Sunday, August 26, 2018

Today -100: August 26, 1918: A dog’s death for a dog


The federal District Court in NY rules that the Lusitania was an unarmed merchant ship with absolutely no explosives on board, so Germany’s torpedoing it was a violation of the rules of war and “an inexpressibly cowardly attack.” I don’t know if they actually believed that there were no explosives on board, which was not true and it wasn’t really a secret, but the court uses that finding to throw out the case of survivors against the Cunard Line.

Headline of the Day -100:


The Daily Mail (London) quotes an unnamed Russian prince who escaped Russia as saying that Tsarevitch Alexei was executed by Bolsheviks who told him “We killed your father – a dog’s death for a dog.” No explanation for how this alleged prince witnessed that and lived to tell the tale, but this is the first report that Alexei died of something other than “exposure.”

Dr. P. H. Howard of Cincinnati, investigating conditions in France on behalf of the Salvation Army, claims that the Germans crucified a US sergeant. He also rather gleefully describes a fight he saw in which “our boys” “knocked the hell out of” some Germans. “There isn’t enough of that picked Prussian Guard today to make a respectable link sausage for a cannibal”.
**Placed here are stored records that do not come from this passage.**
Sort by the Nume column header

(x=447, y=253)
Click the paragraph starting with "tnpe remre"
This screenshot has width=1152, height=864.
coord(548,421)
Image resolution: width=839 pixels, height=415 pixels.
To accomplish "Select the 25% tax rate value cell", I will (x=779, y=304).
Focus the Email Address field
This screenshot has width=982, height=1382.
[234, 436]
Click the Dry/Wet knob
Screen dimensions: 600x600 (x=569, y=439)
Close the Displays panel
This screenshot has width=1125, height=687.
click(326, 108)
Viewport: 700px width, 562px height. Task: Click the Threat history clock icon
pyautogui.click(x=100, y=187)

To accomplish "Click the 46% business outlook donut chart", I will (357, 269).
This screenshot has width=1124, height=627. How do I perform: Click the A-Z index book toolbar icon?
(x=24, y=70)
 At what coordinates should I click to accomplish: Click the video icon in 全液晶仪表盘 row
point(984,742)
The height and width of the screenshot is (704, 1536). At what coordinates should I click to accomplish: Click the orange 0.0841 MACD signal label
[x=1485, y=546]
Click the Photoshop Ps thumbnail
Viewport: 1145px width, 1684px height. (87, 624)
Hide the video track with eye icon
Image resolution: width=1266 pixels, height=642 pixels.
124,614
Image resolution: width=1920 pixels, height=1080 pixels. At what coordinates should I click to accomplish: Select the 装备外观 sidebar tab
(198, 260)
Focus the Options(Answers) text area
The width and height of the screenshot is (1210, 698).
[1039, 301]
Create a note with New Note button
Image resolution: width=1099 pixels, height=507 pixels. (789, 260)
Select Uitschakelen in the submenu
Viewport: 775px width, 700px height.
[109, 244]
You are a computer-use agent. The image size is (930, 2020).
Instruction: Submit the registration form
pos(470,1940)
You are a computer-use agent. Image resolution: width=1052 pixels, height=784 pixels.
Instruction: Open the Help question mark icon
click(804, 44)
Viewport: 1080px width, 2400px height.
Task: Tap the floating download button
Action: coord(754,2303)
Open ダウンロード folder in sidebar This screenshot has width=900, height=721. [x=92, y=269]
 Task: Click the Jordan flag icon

The Entente issues a statement in the bit of Russia they’ve invaded, denying Lenin’s branding of them as brigands. Rather, they say, they were invited by the “legitimate Government,” meaning the breakaway White “Government of the North,” with “the complete and unanimous agreement on the part of the population.” And they’re not here to interfere with the internal affairs of Russia, the statement says (after endorsing one self-proclaimed regime while declaring another illegitimate).